UPDATED 09:00 EDT / JULY 18 2017

BIG DATA

Zeta buys AI startup Boomtrain to boost marketing cloud

Hoping to add another crucial piece to its cloud marketing services, Zeta Interactive Corp. today said it’s buying Boomtrain Inc., a five-year-old marketing technology startup that uses machine learning to send personalized brand notifications to consumers.

Zeta, a marketing technology company that does business as Zeta Global, plans to incorporate Boomtrain’s machine learning technology as a layer across its marketing cloud that would “allow everything to communicate and make better decisions,” David Steinberg, Zeta’s chief executive officer and co-founder with former Apple Inc. CEO and Pepsico President John Sculley, said in an interview.

Steinberg said the deal is chiefly for the technology and technical talent, since Boomtrain didn’t have significant revenue. The purchase price wasn’t revealed, but sources close to the deal pegged it at $35 million to $40 million.

“By merging this into our marketing cloud and making this the machine learning layer, it’s going to catapult us,” Steinberg said. In particular, Boomtrain’s technology will become the personalization engine for the ZetaHub digital marketing hub. As a result, a client could combine its customer relationship management data with Zeta’s customer-prospect database and determine in real time who’s primed to buy a particular product.
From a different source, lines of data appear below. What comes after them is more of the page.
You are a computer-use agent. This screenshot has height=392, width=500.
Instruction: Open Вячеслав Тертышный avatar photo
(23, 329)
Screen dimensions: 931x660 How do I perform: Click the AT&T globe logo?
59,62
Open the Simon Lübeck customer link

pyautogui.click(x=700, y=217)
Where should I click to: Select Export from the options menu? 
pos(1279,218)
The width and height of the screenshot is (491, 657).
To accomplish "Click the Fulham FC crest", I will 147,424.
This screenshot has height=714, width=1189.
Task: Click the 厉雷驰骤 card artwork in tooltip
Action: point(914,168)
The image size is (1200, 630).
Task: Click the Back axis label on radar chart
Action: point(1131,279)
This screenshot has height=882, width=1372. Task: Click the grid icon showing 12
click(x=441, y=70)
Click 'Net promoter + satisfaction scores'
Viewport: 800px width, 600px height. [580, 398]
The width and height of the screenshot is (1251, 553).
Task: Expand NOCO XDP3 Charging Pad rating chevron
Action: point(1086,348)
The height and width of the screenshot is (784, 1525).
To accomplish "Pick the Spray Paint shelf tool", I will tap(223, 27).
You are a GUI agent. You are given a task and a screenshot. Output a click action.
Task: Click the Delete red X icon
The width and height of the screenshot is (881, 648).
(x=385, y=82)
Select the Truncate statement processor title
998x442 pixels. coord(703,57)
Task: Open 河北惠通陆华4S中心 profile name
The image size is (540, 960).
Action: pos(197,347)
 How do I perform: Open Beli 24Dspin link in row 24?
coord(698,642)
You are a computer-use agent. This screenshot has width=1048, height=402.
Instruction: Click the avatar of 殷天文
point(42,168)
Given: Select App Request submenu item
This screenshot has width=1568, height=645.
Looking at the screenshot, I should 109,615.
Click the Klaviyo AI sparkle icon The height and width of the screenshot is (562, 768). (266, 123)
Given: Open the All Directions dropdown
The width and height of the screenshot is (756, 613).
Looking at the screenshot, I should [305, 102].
The acquisition is 10-year-old Zeta’s 10th, and its third in the San Francisco Bay Area. In addition, Boomtrain’s Bangalore operation will become Zeta’s third office in India. Zeta also said that along with Boomtrain’s patents, Zeta will now have one of the largest machine learning patent portfolios in martech.

Zeta won’t divulge its revenue, but sources close to the company said it’s valued at $1.3 billion as of its $140 million late-stage fundraising in April. It needs to bulk up, given that bigger rivals such as Oracle Corp., Adobe Systems Inc., IBM Corp. and Salesforce.com Inc. all have been snapping up ad and marketing tech firms in the last few years to solidify their own marketing clouds.

The company pitches itself as unique thanks to its database of more than 350 million permission-based profiles, nine patents in machine learning and process automation, and 700 engineers in India that can provide both managed services and the kind of self-service its rivals provide.

Although Boomtrain claimed 120 customers, many of them large media companies such as Dow Jones & Co., CBS Corp. and Conde Nast, the company found it difficult to capture large contracts from them because it lacked the size and scale big companies customarily look for, Steinberg said. Some executives have left in the past year.

Boomtrain’s 60 current employees will be joining Zeta, which will have a total of more than 1,300 employees. Boomtrain co-founder Chris Monberg will become Zeta’s first chief technology officer. The startup had raised $14.8 million in five rounds from nine investors that included Sierra Ventures, Lerer Ventures and Cota Capital, according to Crunchbase Inc.